I believe that one of the biggest mistakes in any marketing endeavor is not defining a clear goal. It’s easy to get caught up in a clever idea while losing sight of what you wish to accomplish. As authors, we are all trying to market our books. The way in which you promote your work will depend greatly on what you’re trying to achieve. I have read a number of blog posts by self-published authors describing ways to get one’s book on retail shelves. Most of these articles, however, don’t answer that fundamental question … why? Why bother trying to get your title on a retail shelf?
There’s no doubt that walking into a bookstore and seeing your work on the shelves is a wonderful feeling and a worthwhile goal for any author. But that is a personal goal, not a marketing goal. If your marketing goal it is to have as many people as possible read your work, you may be better off first focusing your efforts elsewhere – not just on your local bookstore.

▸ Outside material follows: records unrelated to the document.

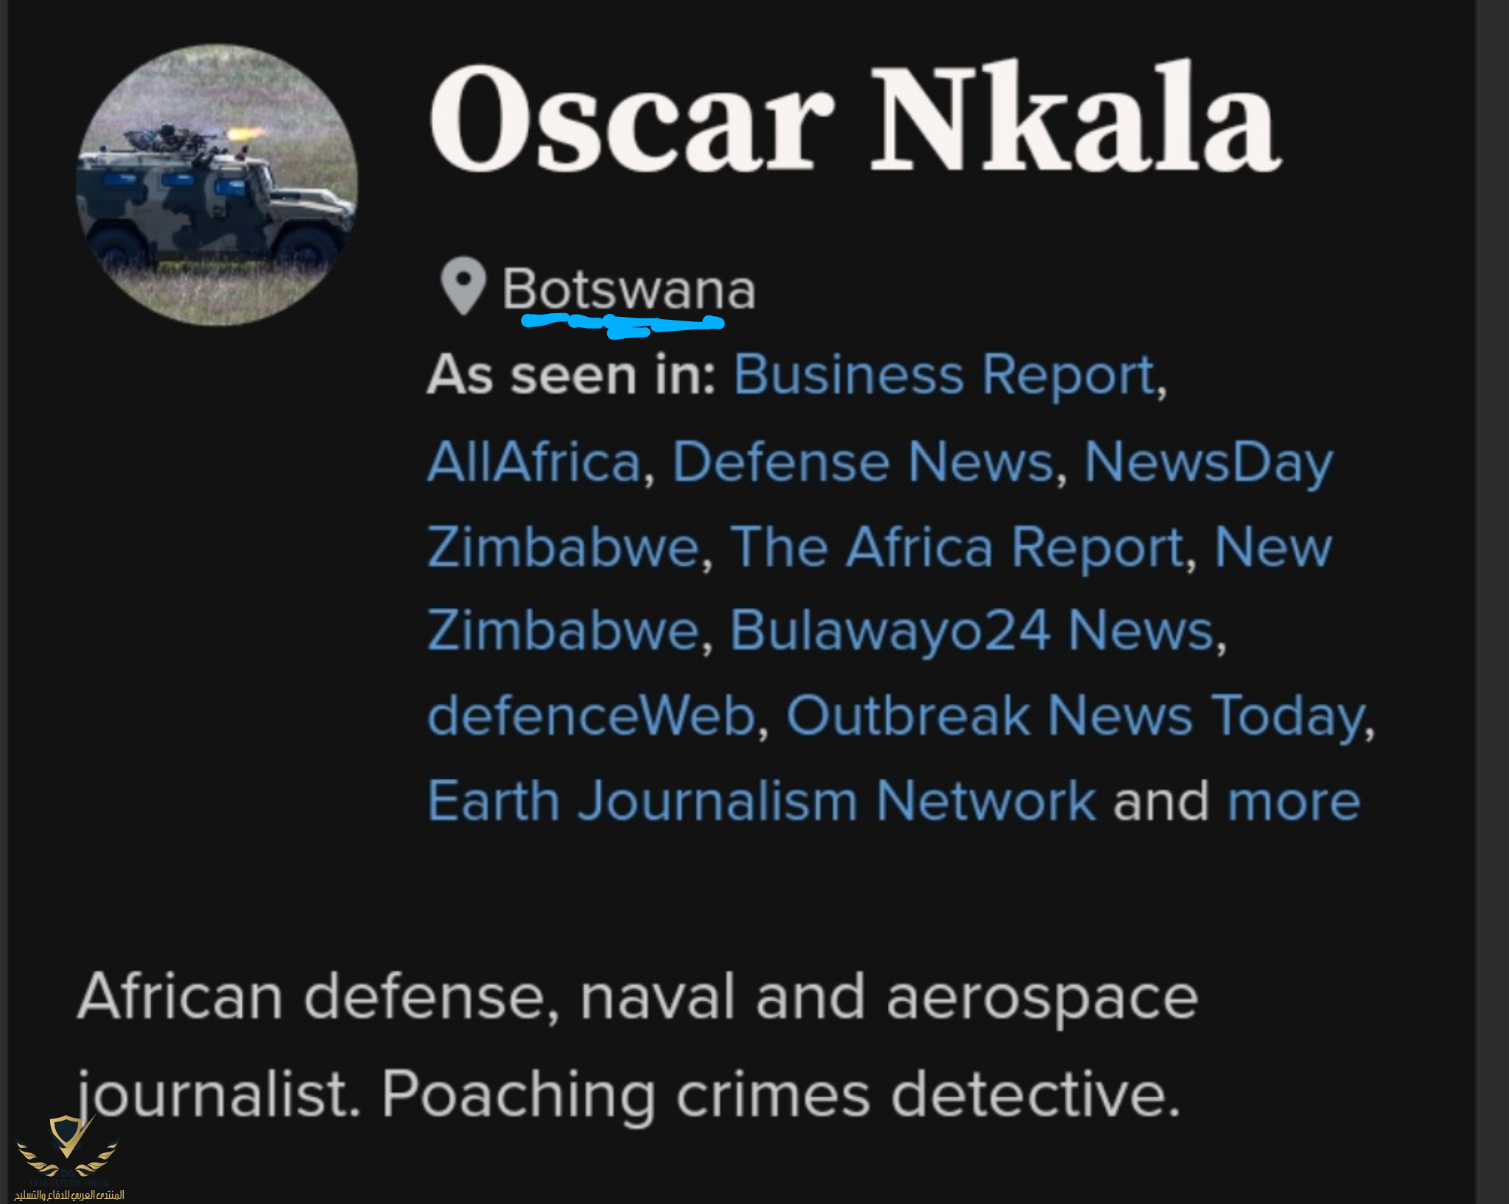
Task: Open the Earth Journalism Network link
Action: tap(761, 801)
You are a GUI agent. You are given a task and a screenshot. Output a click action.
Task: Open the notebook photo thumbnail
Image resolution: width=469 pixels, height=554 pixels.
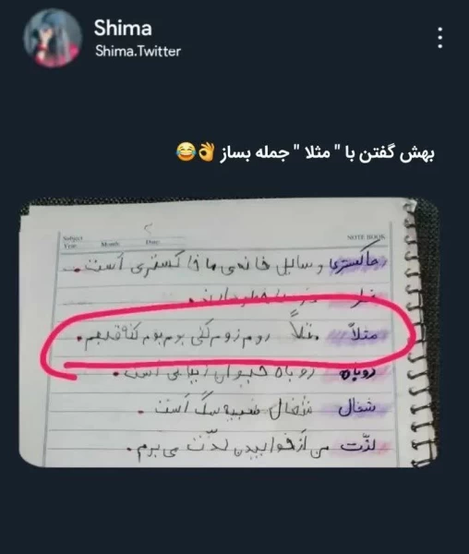tap(229, 332)
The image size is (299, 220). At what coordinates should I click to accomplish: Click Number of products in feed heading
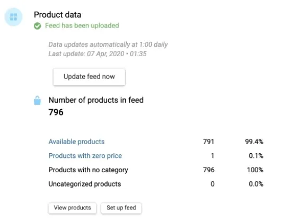(96, 100)
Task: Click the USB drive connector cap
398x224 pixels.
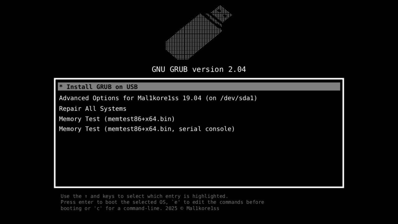Action: click(220, 15)
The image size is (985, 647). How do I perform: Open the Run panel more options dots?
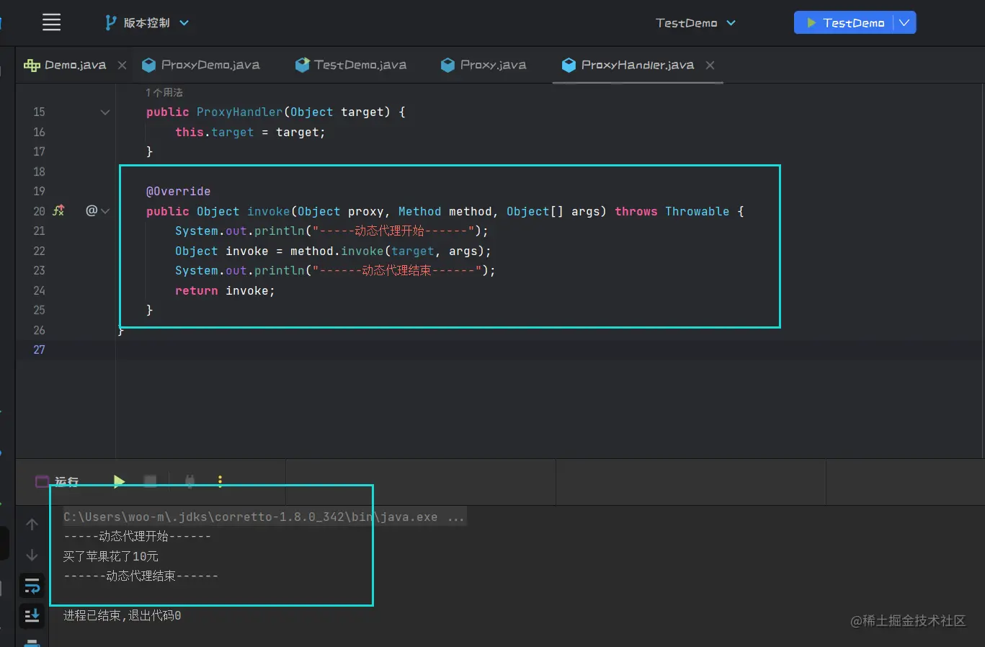[220, 481]
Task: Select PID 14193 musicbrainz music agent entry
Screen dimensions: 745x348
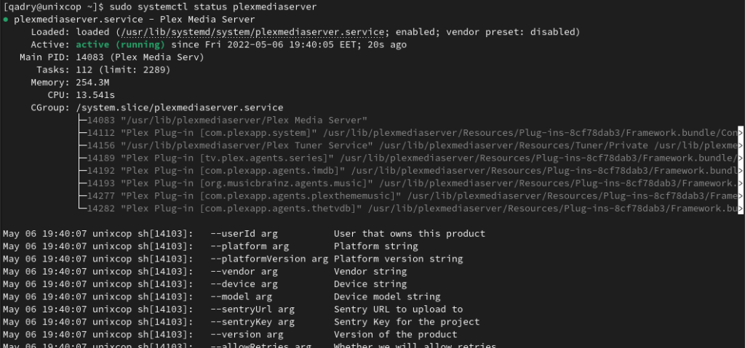Action: pos(412,183)
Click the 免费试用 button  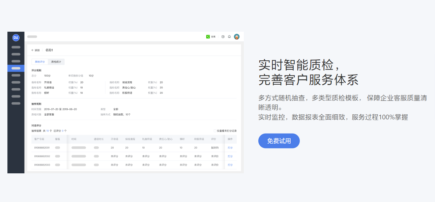tap(279, 141)
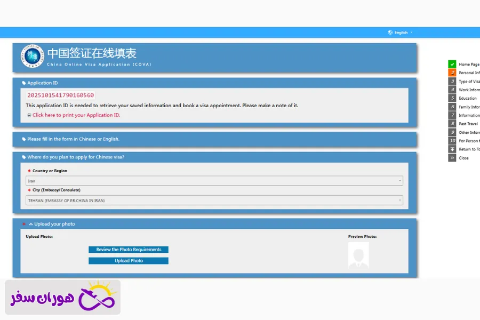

Self-published author and book designer Joel Friedlander echoes my sentiment about trying to get one’s book on retail shelves when he writes:
“My own opinion, after watching many self-publishers try to break through into this market, is that it’s rarely worth the effort unless the book has a really wide appeal and is produced from the beginning with retail sales as the ultimate goal.
Most self-publishers of nonfiction will be far better off building an online community, learning keyword research and how to market their book online, using print on demand for fulfillment.”